Advances in the use of AI for customer service and support, mainly due to the introduction of generative AI (GenAI), have escalated significantly in the past 2 years. But AI was well-entrenched even before that. Machine learning enabled a vastly better understanding of relevant terminology, and natural language processing (NLP) encouraged the use of conversational language rather than a more stilted keyword approach to searching for information. AI facilitated understanding that “cross country” might refer to skiing, running, or travel and that it could be shortened to x-country. (AI should also be able to distinguish between the use of “x” in this context as meaning “cross” rather than more risqué meanings of “x.”)

Customers have become accustomed to hearing an obviously nonhuman voice on the other end of a customer support phone conversation, at least at the beginning of the call. They expect a synthetic voice to give them options about why they are calling and to suggest answers to simple queries such as, “What’s my balance?” “When are you open today?” or, “Is my flight delayed?” This automating of routine tasks, so easily done without human intervention but reliant upon internal knowledge, has been an enormous time-saver for customers and employees. It represents a perfect intersection of AI and KM.
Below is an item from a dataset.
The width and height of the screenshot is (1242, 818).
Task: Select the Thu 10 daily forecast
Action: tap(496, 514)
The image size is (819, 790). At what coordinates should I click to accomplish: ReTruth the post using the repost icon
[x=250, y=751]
As AI technology develops, voice assistants and customer service chatbots will sound less and less synthetic. They will approach a normal-sounding human voice. This shift to not being able to discern the difference between a computer-generated voice and a human one is already well-underway.

INVOKING KNOWLEDGEBASES IN THE AI ECOSPHERE

The introduction of GenAI has strengthened the relationship between AI and KM. The language models used for GenAI depend upon the knowledgebases already existent within enterprises. These knowledgebases, curated by knowledge managers with input from SMEs (subject matter experts), are integral to successful interactions with customers. It’s already the case that employees rely upon the information they find in the knowledgebases to answer questions, particularly those that are not routine and thus cannot be easily answered by a predefined, AI-generated response.
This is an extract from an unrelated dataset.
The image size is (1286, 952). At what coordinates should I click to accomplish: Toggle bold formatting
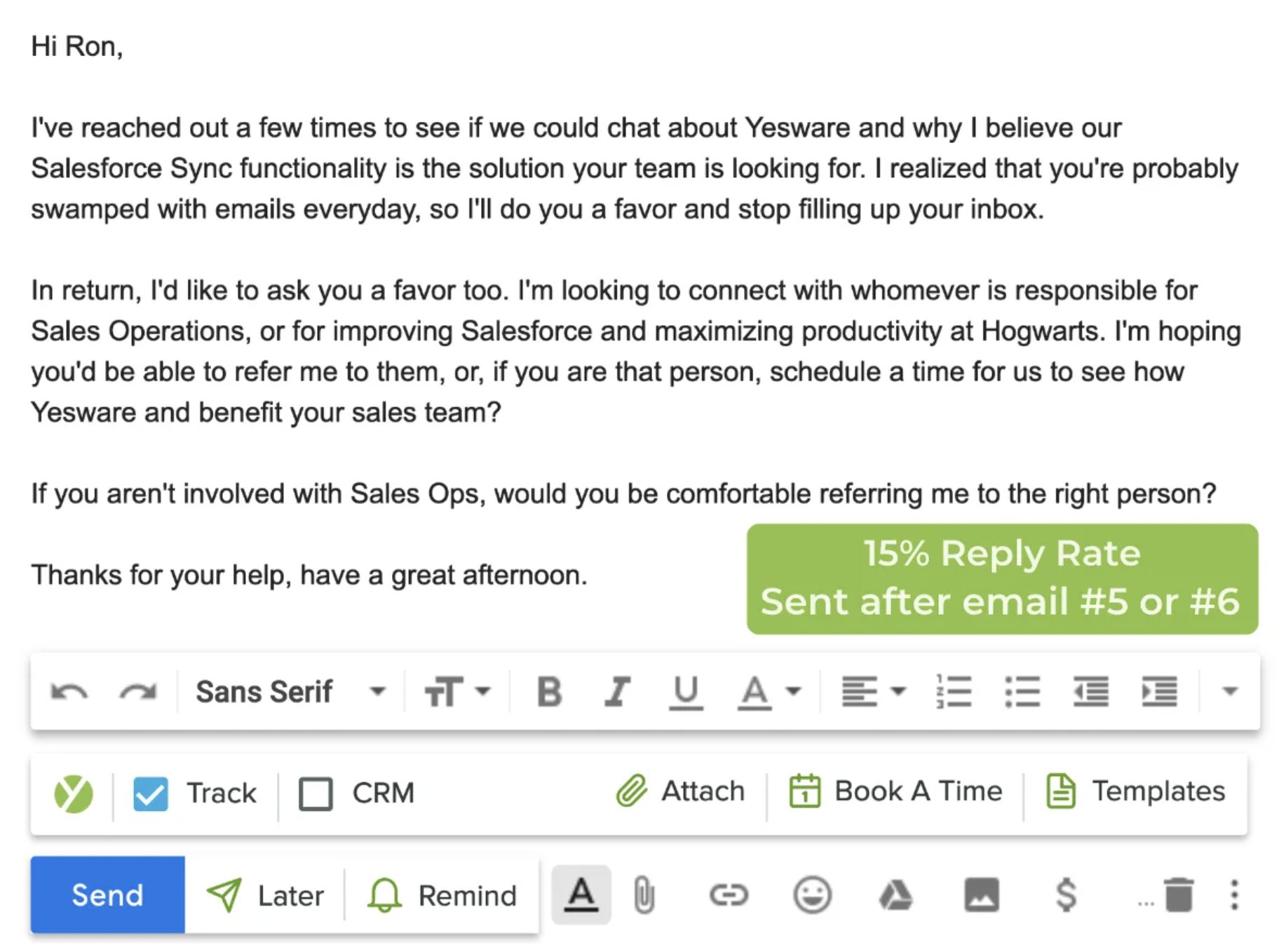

Here are some examples: “What’s the part number I need to fix this very old machine and what do I do if the part is no longer being made?” “How do I install this program on my computer?” “Can I use points from two different people to book a five-city, three-continent trip on three different airlines?” The first two lend themselves to a GenAI approach and its ability to not just search in a traditional manner using keywords but also to have a conversation with internal documents, such as manuals, licenses, contracts, work orders, and service agreements. When customers ask very complicated questions, such as the travel one, escalation to a human is the best approach. Advice about where to find a very old part is also likely to need a human response, perhaps guided by GenAI.

However, customers are sometimes wary about interacting with a computer instead of an actual person. Recent press coverage of hallucinations produced by GenAI chatbots has caused concern. It’s easy to forget that humans also make mistakes, often by misunderstanding what was said to them.

Here’s a scenario: You arrive at a restaurant with two colleagues for a 1 p.m. luncheon reservation. The greeter tells you that you’re early. You think back to your earlier conversation with the restaurant when you said, “I’m calling about my 1 p.m. reservation for two people. Could you please change that to three? So, you now have a midafternoon reservation for two people. What was obviously needed here was a clarifying question from the restaurant. “Do you mean three people or 3 p.m.?”

Clarifications can be automated. Take, for example, an insurance company. Someone calling the claims line from an area code indicating they live in a town that just experienced a major event, such as a tornado or a wildfire, is extremely likely to be interested in information about filing a claim for damage to their home. The call can be automatically routed to the department that handles those types of claims. Hopefully, the call will be answered by a gentle, soothing voice saying, “I see you’re calling from an area impacted by [insert disaster name here]. How can we help you?”

PROMPTING VERSUS SEARCHING

Iterative prompting of GenAI chatbots is a best practice, as many are learning. Getting a good answer in response to a prompt tends not to be a “one and done” exercise. With AI, search is no longer a matter of choosing the best keywords. Prompting is more nuanced. Clarification is one aspect. Another is evaluating the first answer given and asking for changes—more serious, more light-hearted, more factual, longer, shorter, specific examples, relevant to a specific industry or task, more technical, less technical, without hallucinations, or whatever else comes to mind.

As AI becomes more sophisticated and more integrated into customer support systems, these iterations become baked into the interface. The agent doesn’t have to think up all possible iterations; they are on the screen, ready for the agent to suggest to the customer. When the AI suggestions don’t match with what the customer is asking, the next step is to escalate to a human being for a more in-depth understanding of the customer’s needs.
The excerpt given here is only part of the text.